Orchestral Manoeuvers in the Dark (as they were then) writing a song based on a speeded up version.

Lest we forget

One of the things I am doing at the moment is going through the several hundred tabs I have open on Firefox and doing what I intended to do when I opened them (read the content, comment etc – if you get a comment on something that you wrote in July now, this is why…)

One of them is the stream of most recent public posts on DW. (Actually two of them, I had the LJ equivalent too.)

And one of the posts is this one, on it being the anniversary of the Montreal Massacre today. In case you've forgotten, a man, annoyed that he hadn't got into university, decided to kill women who had.

Still blank

When the screen on my PC died horribly (see recent post) I looked up what to replace it with and came up with the Benq G2220HD: 22" 1920×1024 that doesn't do HDMI (but then neither does anything here), doesn't have speakers (so what), but the actual display is very very good for the price. But can I get one?

Lazyweb: remote desktop

Mint, being based on Ubuntu, has a remote desktop program that lets you view and control one PC from another.
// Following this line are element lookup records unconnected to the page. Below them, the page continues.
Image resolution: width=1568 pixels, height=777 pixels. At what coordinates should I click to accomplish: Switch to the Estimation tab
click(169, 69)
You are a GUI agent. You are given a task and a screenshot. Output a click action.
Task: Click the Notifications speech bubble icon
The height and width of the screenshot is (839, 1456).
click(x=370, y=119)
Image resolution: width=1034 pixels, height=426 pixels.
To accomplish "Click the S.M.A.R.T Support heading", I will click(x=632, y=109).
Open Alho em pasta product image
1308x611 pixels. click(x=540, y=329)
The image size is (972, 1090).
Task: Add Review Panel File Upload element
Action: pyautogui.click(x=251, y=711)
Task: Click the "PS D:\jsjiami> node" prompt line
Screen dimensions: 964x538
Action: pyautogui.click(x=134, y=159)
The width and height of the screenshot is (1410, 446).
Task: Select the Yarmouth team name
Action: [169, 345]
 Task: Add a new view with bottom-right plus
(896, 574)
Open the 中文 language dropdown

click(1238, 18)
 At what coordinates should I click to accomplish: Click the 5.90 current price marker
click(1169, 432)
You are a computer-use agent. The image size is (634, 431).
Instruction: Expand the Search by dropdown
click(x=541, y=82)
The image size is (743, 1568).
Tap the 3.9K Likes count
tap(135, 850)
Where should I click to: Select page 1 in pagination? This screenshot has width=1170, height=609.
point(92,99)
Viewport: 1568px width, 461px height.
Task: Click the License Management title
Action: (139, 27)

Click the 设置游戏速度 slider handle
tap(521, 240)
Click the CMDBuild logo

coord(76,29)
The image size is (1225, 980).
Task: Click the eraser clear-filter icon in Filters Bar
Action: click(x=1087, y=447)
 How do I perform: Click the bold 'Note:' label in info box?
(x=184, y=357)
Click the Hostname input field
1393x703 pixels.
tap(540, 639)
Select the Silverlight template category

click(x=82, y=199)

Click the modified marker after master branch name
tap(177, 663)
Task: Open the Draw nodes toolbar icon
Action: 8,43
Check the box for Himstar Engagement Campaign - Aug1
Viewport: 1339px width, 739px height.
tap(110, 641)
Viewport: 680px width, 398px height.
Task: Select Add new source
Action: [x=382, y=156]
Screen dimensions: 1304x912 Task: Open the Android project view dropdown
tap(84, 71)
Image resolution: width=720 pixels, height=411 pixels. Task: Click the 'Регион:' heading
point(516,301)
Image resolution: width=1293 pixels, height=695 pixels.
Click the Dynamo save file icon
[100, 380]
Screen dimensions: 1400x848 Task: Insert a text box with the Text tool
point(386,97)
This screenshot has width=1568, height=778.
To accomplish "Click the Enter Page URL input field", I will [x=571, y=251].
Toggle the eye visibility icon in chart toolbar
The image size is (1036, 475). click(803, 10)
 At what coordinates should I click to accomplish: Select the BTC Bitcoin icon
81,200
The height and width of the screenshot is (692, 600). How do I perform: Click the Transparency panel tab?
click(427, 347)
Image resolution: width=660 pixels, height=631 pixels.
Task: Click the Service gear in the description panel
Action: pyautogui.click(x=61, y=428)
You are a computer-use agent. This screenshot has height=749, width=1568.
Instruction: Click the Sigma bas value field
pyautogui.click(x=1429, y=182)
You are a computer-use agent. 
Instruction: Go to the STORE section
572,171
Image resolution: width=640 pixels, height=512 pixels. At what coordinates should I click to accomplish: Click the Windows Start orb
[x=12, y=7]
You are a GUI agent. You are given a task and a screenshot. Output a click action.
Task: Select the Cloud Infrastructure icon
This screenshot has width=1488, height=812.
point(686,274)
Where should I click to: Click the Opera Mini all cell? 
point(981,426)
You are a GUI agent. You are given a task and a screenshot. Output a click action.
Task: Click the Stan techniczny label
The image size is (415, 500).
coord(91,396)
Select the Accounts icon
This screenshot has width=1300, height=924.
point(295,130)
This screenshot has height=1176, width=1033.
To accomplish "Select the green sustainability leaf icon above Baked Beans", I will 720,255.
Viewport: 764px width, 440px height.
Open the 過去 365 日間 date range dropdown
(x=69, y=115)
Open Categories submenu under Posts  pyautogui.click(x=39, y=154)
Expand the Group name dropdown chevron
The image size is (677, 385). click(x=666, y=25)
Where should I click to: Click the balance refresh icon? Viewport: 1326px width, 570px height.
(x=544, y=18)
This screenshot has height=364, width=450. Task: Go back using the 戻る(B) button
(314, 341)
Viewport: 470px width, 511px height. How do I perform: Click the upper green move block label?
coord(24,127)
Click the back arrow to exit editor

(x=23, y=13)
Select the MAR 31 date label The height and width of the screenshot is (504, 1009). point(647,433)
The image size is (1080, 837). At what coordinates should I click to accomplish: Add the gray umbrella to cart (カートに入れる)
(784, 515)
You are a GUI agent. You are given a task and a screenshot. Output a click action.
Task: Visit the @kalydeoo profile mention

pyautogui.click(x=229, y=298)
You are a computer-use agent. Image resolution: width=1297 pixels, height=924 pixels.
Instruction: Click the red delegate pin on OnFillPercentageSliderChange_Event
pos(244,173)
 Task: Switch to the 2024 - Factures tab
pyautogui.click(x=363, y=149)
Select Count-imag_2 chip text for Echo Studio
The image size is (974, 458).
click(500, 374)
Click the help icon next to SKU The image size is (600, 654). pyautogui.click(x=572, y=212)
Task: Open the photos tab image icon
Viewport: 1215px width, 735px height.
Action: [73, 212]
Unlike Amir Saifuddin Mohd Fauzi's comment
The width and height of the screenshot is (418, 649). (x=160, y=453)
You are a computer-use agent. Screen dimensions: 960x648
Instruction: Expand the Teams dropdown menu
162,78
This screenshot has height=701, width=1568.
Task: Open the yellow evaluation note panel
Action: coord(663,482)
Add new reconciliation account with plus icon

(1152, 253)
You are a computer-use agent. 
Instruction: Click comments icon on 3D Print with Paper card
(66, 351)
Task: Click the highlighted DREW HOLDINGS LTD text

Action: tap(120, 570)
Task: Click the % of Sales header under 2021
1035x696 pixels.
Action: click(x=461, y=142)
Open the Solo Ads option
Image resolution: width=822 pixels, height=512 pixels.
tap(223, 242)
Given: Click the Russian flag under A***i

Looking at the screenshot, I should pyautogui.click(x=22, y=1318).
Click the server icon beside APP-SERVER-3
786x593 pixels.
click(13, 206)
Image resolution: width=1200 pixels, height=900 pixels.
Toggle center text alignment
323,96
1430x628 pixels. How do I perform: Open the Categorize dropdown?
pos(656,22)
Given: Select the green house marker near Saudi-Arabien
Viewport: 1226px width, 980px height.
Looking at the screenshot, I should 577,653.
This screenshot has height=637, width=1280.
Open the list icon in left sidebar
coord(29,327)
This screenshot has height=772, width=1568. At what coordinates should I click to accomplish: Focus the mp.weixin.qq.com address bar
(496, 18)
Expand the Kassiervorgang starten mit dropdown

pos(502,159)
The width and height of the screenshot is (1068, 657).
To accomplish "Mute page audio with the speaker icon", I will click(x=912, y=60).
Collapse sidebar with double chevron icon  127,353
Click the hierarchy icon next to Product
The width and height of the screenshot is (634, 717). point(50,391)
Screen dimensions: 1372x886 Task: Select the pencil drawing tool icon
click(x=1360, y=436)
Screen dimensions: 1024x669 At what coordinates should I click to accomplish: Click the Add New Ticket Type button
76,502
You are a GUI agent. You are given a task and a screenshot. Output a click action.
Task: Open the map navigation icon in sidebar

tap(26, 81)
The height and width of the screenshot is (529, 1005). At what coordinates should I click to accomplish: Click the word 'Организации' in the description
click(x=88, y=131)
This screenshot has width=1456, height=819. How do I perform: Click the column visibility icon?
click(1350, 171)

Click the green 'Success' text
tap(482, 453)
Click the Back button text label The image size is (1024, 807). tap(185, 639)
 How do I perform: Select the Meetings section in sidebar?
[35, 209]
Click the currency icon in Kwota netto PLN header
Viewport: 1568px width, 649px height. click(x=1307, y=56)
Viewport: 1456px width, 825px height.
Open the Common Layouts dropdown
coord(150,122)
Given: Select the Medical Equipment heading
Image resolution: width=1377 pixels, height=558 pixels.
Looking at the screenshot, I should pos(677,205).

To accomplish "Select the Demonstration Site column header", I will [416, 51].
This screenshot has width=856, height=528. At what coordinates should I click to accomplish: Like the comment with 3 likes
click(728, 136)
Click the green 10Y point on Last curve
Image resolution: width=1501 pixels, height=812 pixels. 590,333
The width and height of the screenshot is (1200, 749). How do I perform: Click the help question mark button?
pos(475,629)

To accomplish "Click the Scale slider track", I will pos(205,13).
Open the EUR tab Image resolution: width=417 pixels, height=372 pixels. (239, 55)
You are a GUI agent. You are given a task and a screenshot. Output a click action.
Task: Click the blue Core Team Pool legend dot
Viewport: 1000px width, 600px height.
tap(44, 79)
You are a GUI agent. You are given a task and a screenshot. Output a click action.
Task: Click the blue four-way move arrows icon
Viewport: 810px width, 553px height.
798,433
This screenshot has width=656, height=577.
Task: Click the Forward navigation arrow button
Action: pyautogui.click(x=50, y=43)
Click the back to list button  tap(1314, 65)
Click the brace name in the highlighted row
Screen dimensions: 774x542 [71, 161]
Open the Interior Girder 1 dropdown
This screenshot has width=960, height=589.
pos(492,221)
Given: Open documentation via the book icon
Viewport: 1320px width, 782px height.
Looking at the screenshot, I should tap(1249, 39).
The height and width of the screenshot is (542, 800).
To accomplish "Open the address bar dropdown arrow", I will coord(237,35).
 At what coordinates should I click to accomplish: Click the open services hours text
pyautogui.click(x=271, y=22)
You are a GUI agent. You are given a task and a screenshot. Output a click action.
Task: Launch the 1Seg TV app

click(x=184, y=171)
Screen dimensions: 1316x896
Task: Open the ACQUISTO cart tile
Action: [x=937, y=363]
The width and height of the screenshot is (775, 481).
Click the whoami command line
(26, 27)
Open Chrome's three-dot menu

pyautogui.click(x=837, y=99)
But unless told otherwise, it asks for permission for this on the 'viewed' PC's screen.

Clearly, at the moment that's not very useful. So where is the file to edit to tell it not to ask permission? (The PC is behind two firewalls, so I'm not worried about anyone on the net being able to get in, not least as you can also get the remote end to give a password.)

Edit: Ah ha, ~/.gconf/desktop/gnome/remote_access/%gconf.xml – where else? 🙂 Fortunately there's an example with the desired settings on L's PC.